One survey revealed that a third of employees would steal from their employers if they thought they could get away with it. Another study showed that 38% of those surveyed had already stolen something from their companies.
What can you do to protect your business? The following four steps can help a great deal:
- Start by communicating company values to your employees. Publish a code of ethics and encourage your employees to subscribe to the values of fairness, honesty, and integrity. Let them know what constitutes theft and the consequences if they are caught.
- Review internal controls with the help of a professional. You must have an adequate system, yet managers often neglect putting one in place until serious problems arise. One simple step is to segregate duties. If you have one employee opening the mail, making the bank deposit and entering cash entries in the journal, you obviously have a weak system of internal controls. A better system would require one employee to open the mail, another to list the money coming in, a third to enter receipts in the cash journals, and still another to deposit the money in the bank.
- Watch for suspicious behavior. Here's one surprising clue: Workers who never take a day off might be involved in illegal activity because they're afraid they'll be discovered if someone fills in for them. And be wary if there are close associations between your employees and your vendors that could make it easy to cover fraudulent transactions. If you have any doubts, your accountant can help identify and track fraud.

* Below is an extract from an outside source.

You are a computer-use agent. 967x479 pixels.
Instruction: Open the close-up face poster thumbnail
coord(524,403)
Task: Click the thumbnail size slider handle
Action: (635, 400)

- Bond all employees who handle inventory or money. And no matter what system you have in place, don't underestimate the possibility that your employees are more creative and devious than you think.
Take action today. Make sure that — in your office — crime doesn't pay.
How Bad is the Problem?
Here are a few instructive facts about internal theft:
- Between $60 billion and $120 billion is stolen every year, studies show. That comes to an average of $500 to $1,000 per employee!
- Some theft involves fraudulent acts such as stealing cash and forging or altering checks.
- Some of the most damaging thefts involve software or documents that could be valuable to your competition.